■ **ENUNCIADO**:
¿Puedes reescribir todas las filas siguientes como una lista JSON de cadenas, con una cadena por cada línea y sin las líneas en blanco?

=== EXTRACTOS DE DATOS ===

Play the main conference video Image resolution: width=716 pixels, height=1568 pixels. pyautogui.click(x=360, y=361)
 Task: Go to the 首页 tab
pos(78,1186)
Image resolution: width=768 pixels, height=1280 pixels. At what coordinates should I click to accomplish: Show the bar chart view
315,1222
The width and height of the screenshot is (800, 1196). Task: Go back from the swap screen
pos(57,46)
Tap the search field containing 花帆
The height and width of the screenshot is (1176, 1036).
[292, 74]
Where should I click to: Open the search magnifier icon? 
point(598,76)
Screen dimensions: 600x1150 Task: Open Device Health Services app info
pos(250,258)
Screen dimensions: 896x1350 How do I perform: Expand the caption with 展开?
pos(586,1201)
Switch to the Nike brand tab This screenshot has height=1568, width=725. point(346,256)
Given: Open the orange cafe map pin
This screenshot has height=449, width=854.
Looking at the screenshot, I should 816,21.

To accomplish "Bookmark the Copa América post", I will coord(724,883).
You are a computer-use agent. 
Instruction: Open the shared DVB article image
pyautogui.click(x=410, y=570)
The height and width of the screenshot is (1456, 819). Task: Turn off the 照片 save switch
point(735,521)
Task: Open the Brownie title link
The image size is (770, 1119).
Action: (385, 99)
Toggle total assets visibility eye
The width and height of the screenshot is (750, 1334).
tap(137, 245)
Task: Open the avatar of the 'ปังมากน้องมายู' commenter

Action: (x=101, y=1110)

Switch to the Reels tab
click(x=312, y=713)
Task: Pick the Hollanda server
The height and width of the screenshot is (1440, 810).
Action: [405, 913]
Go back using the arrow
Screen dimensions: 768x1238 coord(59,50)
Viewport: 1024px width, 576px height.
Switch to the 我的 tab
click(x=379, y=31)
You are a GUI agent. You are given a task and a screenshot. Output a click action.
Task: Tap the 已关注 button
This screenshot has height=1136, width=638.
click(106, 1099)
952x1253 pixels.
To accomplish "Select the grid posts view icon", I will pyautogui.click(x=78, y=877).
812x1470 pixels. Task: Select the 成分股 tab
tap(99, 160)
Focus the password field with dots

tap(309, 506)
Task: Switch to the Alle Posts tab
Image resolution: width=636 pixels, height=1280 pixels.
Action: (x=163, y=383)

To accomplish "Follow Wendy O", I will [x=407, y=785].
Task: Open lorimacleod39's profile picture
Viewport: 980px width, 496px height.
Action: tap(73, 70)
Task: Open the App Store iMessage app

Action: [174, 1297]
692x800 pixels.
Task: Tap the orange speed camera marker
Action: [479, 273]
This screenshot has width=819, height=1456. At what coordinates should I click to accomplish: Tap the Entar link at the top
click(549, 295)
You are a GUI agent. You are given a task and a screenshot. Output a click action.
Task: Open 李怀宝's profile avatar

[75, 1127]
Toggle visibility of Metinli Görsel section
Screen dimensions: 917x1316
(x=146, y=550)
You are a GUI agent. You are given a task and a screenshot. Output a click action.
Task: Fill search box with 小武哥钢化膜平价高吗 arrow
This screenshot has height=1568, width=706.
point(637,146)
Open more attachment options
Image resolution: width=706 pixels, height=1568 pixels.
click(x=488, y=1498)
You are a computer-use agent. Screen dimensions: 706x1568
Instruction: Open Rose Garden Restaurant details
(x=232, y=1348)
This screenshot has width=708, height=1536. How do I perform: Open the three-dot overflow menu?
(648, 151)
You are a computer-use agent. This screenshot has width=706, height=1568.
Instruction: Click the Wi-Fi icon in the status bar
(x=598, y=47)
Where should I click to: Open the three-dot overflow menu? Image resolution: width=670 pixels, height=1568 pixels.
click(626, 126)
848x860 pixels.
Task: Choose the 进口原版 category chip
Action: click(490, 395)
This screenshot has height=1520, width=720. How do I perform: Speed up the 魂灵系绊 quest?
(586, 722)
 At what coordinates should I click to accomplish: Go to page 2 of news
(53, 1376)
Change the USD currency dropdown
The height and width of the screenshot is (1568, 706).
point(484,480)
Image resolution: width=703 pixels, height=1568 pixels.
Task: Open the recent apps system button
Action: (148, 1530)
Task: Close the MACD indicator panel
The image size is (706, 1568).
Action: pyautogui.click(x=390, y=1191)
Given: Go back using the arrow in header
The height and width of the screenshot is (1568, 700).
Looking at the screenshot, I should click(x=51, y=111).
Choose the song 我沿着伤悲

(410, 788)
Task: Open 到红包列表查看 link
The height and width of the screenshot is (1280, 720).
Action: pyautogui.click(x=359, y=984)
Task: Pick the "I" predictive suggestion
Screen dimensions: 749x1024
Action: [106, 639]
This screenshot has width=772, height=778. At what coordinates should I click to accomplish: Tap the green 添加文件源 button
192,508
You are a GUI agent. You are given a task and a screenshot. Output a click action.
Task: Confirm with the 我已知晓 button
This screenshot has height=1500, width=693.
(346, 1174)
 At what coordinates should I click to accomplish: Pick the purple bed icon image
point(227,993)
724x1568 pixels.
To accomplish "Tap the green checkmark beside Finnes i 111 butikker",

===

■ **RESULTADO**:
[
  "Play the main conference video Image resolution: width=716 pixels, height=1568 pixels. pyautogui.click(x=360, y=361)",
  " Task: Go to the 首页 tab",
  "pos(78,1186)",
  "Image resolution: width=768 pixels, height=1280 pixels. At what coordinates should I click to accomplish: Show the bar chart view",
  "315,1222",
  "The width and height of the screenshot is (800, 1196). Task: Go back from the swap screen",
  "pos(57,46)",
  "Tap the search field containing 花帆",
  "The height and width of the screenshot is (1176, 1036).",
  "[292, 74]",
  "Where should I click to: Open the search magnifier icon? ",
  "point(598,76)",
  "Screen dimensions: 600x1150 Task: Open Device Health Services app info",
  "pos(250,258)",
  "Screen dimensions: 896x1350 How do I perform: Expand the caption with 展开?",
  "pos(586,1201)",
  "Switch to the Nike brand tab This screenshot has height=1568, width=725. point(346,256)",
  "Given: Open the orange cafe map pin",
  "This screenshot has height=449, width=854.",
  "Looking at the screenshot, I should 816,21.",
  "To accomplish \"Bookmark the Copa América post\", I will coord(724,883).",
  "You are a computer-use agent. ",
  "Instruction: Open the shared DVB article image",
  "pyautogui.click(x=410, y=570)",
  "The height and width of the screenshot is (1456, 819). Task: Turn off the 照片 save switch",
  "point(735,521)",
  "Task: Open the Brownie title link",
  "The image size is (770, 1119).",
  "Action: (385, 99)",
  "Toggle total assets visibility eye",
  "The width and height of the screenshot is (750, 1334).",
  "tap(137, 245)",
  "Task: Open the avatar of the 'ปังมากน้องมายู' commenter",
  "Action: (x=101, y=1110)",
  "Switch to the Reels tab",
  "click(x=312, y=713)",
  "Task: Pick the Hollanda server",
  "The height and width of the screenshot is (1440, 810).",
  "Action: [405, 913]",
  "Go back using the arrow",
  "Screen dimensions: 768x1238 coord(59,50)",
  "Viewport: 1024px width, 576px height.",
  "Switch to the 我的 tab",
  "click(x=379, y=31)",
  "You are a GUI agent. You are given a task and a screenshot. Output a click action.",
  "Task: Tap the 已关注 button",
  "This screenshot has height=1136, width=638.",
  "click(106, 1099)",
  "952x1253 pixels.",
  "To accomplish \"Select the grid posts view icon\", I will pyautogui.click(x=78, y=877).",
  "812x1470 pixels. Task: Select the 成分股 tab",
  "tap(99, 160)",
  "Focus the password field with dots",
  "tap(309, 506)",
  "Task: Switch to the Alle Posts tab",
  "Image resolution: width=636 pixels, height=1280 pixels.",
  "Action: (x=163, y=383)",
  "To accomplish \"Follow Wendy O\", I will [x=407, y=785].",
  "Task: Open lorimacleod39's profile picture",
  "Viewport: 980px width, 496px height.",
  "Action: tap(73, 70)",
  "Task: Open the App Store iMessage app",
  "Action: [174, 1297]",
  "692x800 pixels.",
  "Task: Tap the orange speed camera marker",
  "Action: [479, 273]",
  "This screenshot has width=819, height=1456. At what coordinates should I click to accomplish: Tap the Entar link at the top",
  "click(549, 295)",
  "You are a GUI agent. You are given a task and a screenshot. Output a click action.",
  "Task: Open 李怀宝's profile avatar",
  "[75, 1127]",
  "Toggle visibility of Metinli Görsel section",
  "Screen dimensions: 917x1316",
  "(x=146, y=550)",
  "You are a GUI agent. You are given a task and a screenshot. Output a click action.",
  "Task: Fill search box with 小武哥钢化膜平价高吗 arrow",
  "This screenshot has height=1568, width=706.",
  "point(637,146)",
  "Open more attachment options",
  "Image resolution: width=706 pixels, height=1568 pixels.",
  "click(x=488, y=1498)",
  "You are a computer-use agent. Screen dimensions: 706x1568",
  "Instruction: Open Rose Garden Restaurant details",
  "(x=232, y=1348)",
  "This screenshot has width=708, height=1536. How do I perform: Open the three-dot overflow menu?",
  "(648, 151)",
  "You are a computer-use agent. This screenshot has width=706, height=1568.",
  "Instruction: Click the Wi-Fi icon in the status bar",
  "(x=598, y=47)",
  "Where should I click to: Open the three-dot overflow menu? Image resolution: width=670 pixels, height=1568 pixels.",
  "click(626, 126)",
  "848x860 pixels.",
  "Task: Choose the 进口原版 category chip",
  "Action: click(490, 395)",
  "This screenshot has height=1520, width=720. How do I perform: Speed up the 魂灵系绊 quest?",
  "(586, 722)",
  " At what coordinates should I click to accomplish: Go to page 2 of news",
  "(53, 1376)",
  "Change the USD currency dropdown",
  "The height and width of the screenshot is (1568, 706).",
  "point(484,480)",
  "Image resolution: width=703 pixels, height=1568 pixels.",
  "Task: Open the recent apps system button",
  "Action: (148, 1530)",
  "Task: Close the MACD indicator panel",
  "The image size is (706, 1568).",
  "Action: pyautogui.click(x=390, y=1191)",
  "Given: Go back using the arrow in header",
  "The height and width of the screenshot is (1568, 700).",
  "Looking at the screenshot, I should click(x=51, y=111).",
  "Choose the song 我沿着伤悲",
  "(410, 788)",
  "Task: Open 到红包列表查看 link",
  "The height and width of the screenshot is (1280, 720).",
  "Action: pyautogui.click(x=359, y=984)",
  "Task: Pick the \"I\" predictive suggestion",
  "Screen dimensions: 749x1024",
  "Action: [106, 639]",
  "This screenshot has width=772, height=778. At what coordinates should I click to accomplish: Tap the green 添加文件源 button",
  "192,508",
  "You are a GUI agent. You are given a task and a screenshot. Output a click action.",
  "Task: Confirm with the 我已知晓 button",
  "This screenshot has height=1500, width=693.",
  "(346, 1174)",
  " At what coordinates should I click to accomplish: Pick the purple bed icon image",
  "point(227,993)",
  "724x1568 pixels.",
  "To accomplish \"Tap the green checkmark beside Finnes i 111 butikker\","
]